-- Extrahiertes Material --
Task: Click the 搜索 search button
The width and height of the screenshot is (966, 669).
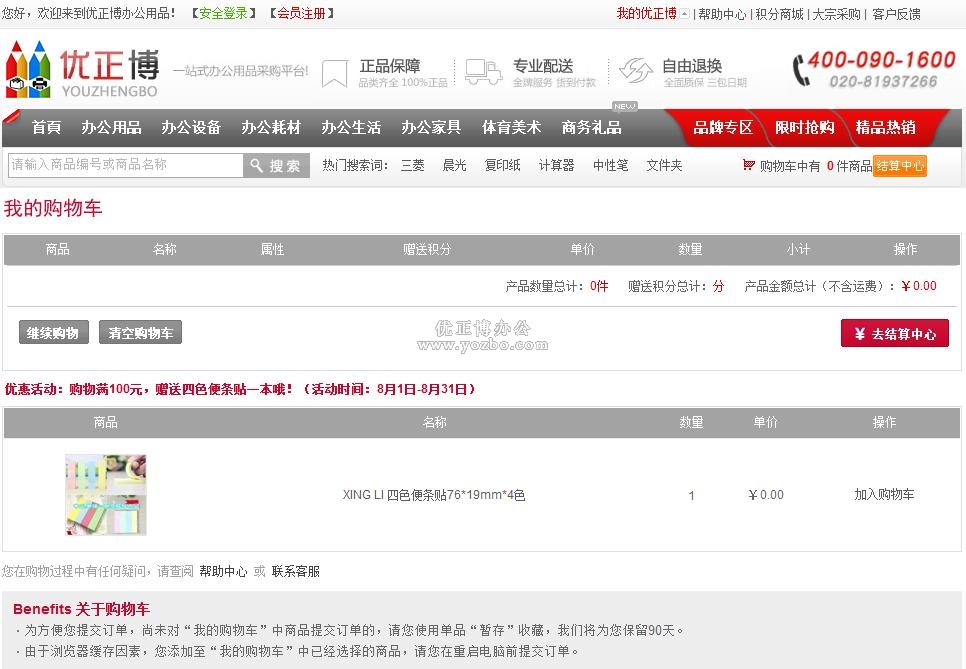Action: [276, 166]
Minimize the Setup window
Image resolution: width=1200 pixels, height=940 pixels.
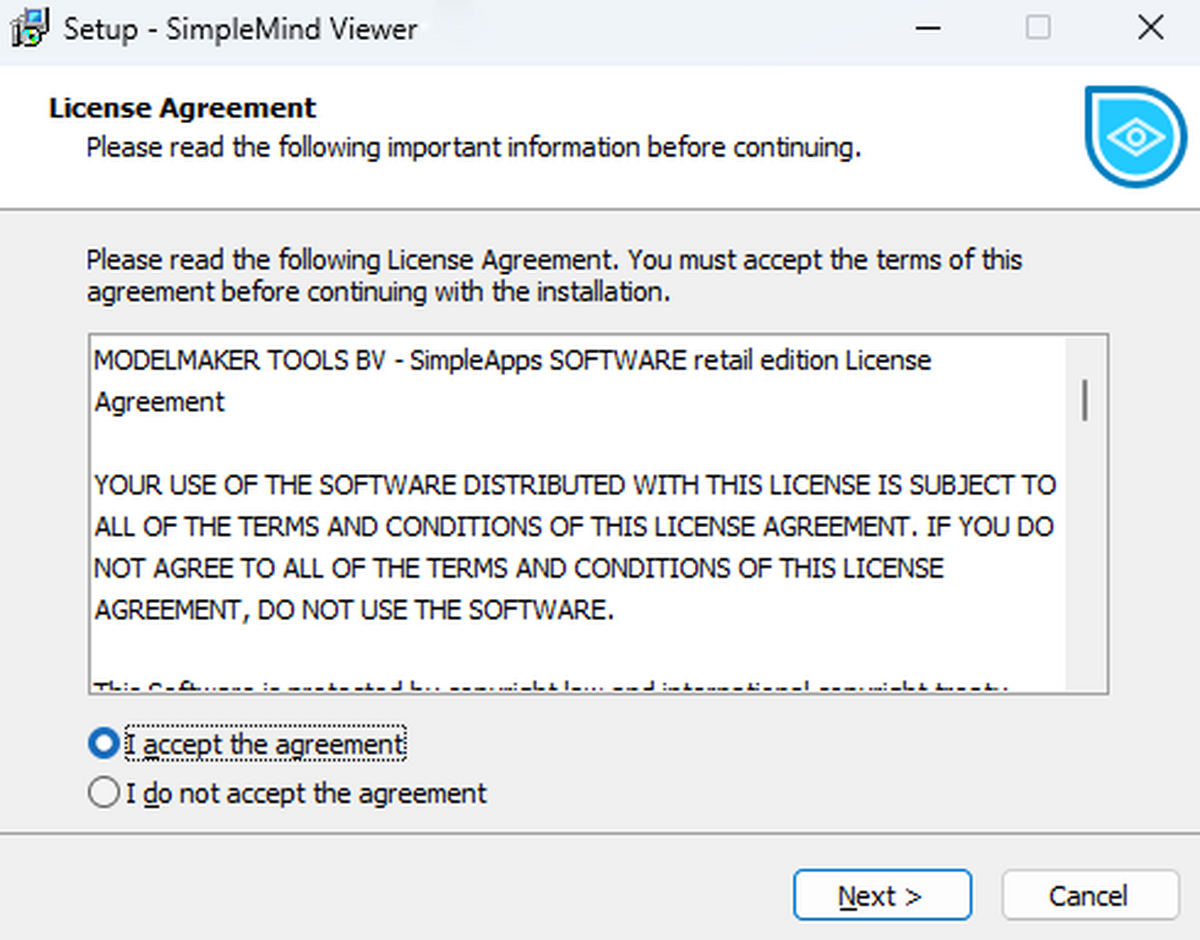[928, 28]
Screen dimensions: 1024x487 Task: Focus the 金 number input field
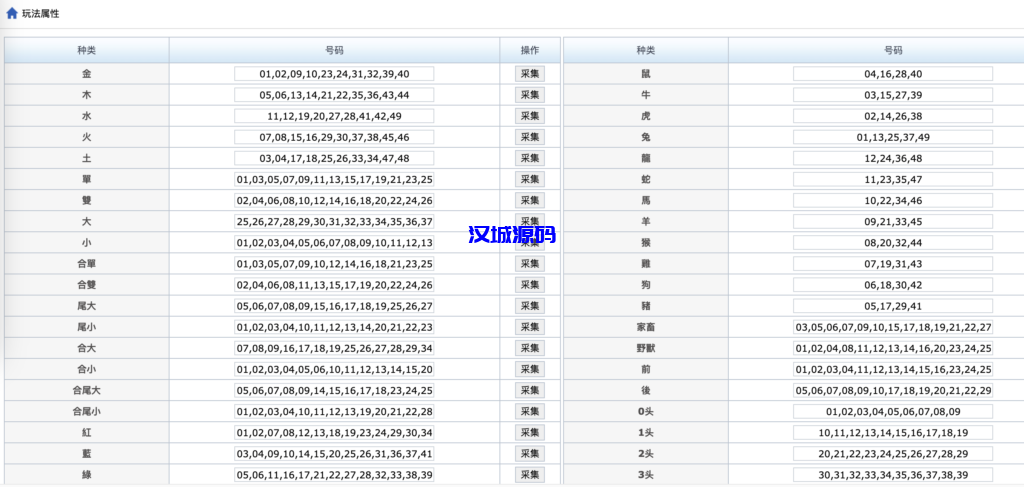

-- Aufgabe --
Gib die Zeilen oben von der Zeile mit "Minimize the Setup window" bis zum Ende des Materials wortgetreu wieder, wobei beide Enden dazugehören. Lass die Bilder dabei weg.

-- Lösung --
Minimize the Setup window
Image resolution: width=1200 pixels, height=940 pixels.
[928, 28]
Screen dimensions: 1024x487 Task: Focus the 金 number input field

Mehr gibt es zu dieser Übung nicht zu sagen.